It would also help if the Mets show the type of power tonight that they put on display in Game 3, when both Curtis Granderson and David Wright went deep. It turns out that maybe we can rely on this Wright guy, who seems to reassert himself as Captain Clutch every time fans begin to doubt him. After delivering a monster two-RBI single in Game 1 of the NLDS, Wright went into a slump before coming up huge and reaching base four times in NLCS Game 3. Two quiet games against Kansas City later, and the man is back with what ought to be one of the biggest hits of his career.

It's safe to say that Terry Collins won't be making any adjustments to his lineup heading into another pivotal matchup. The Mets are still in desperate need of a victory, so sticking with what worked last night sounds like a good plan.
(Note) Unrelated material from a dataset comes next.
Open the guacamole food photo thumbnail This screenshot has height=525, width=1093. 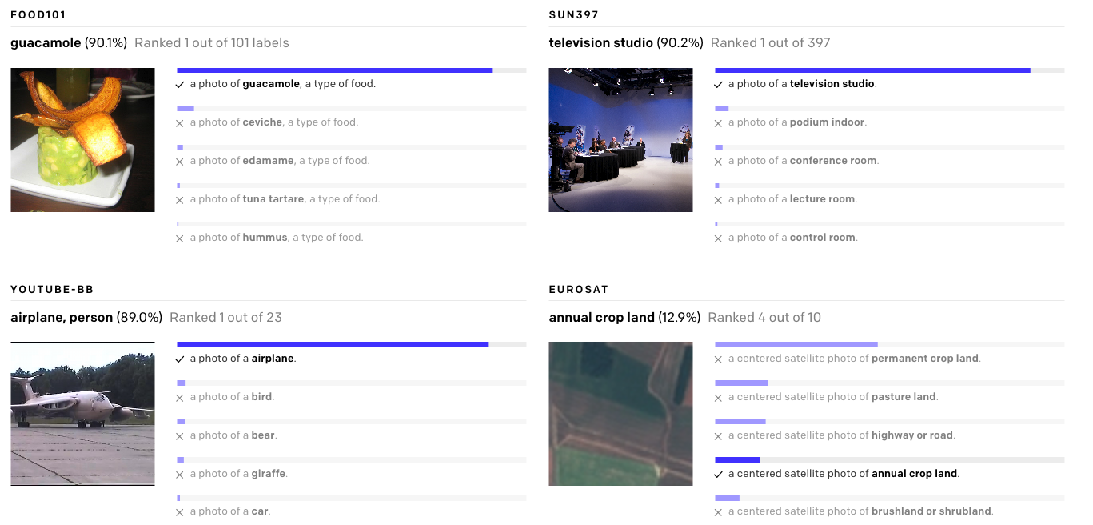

Instead, it will be the Royals who will need to adjust to the Mets for once. With Steven Matz taking the mound for New York, Ned Yost's squad will be up against a left-handed pitcher for the first time in a while. That might not call for a lineup upheaval, but there are certain players whose performances might alter based on the handedness of the opposing hurler.

Left-handed hitters Mike Moustakas and Alex Gordon have been just as good against southpaws this year as right-handed pitchers, but Eric Hosmer is a different story, hitting just .279/.332/.398 versus lefties. That's something that Matz might be able to take advantage of, given that Hosmer is smack dab in the middle of the lineup. Hosmer's slight weakness is especially important because the batter in front of him, Lorenzo Cain, crushes lefties with a .959 OPS.

While the platoon split makes Cain especially dangerous tonight, another right-hander in Kansas City's lineup will be at a disadvantage. That is Salvador Perez, the catcher who has picked up at least one hit in each game of the World Series so far. As a top-notch defensive player who doesn't walk at all when he's at the plate, Perez epitomizes the Royals as a team. Unlike most of their hitters, however, he's almost useless against left-handed pitching. Perez's splits are especially drastic this year, as he has a .775 OPS versus right-handers and a .560 OPS vs. southpaws.

In a nutshell, Matz has to be especially careful with Cain tonight, but he can't take it easy on the left-handed Royals. None of that might matter for long, though, because Matz has gotten a quick hook in his previous two postseason starts. That doesn't mean he has pitched poorly, just that Collins isn't going to trust the rookie to pitch through trouble like he does with his other stallions. Since hurling seven-and-two-thirds innings in his big league debut on June 28, Matz has only twice finished the sixth inning of a start.

Prediction: A second slice of pizza!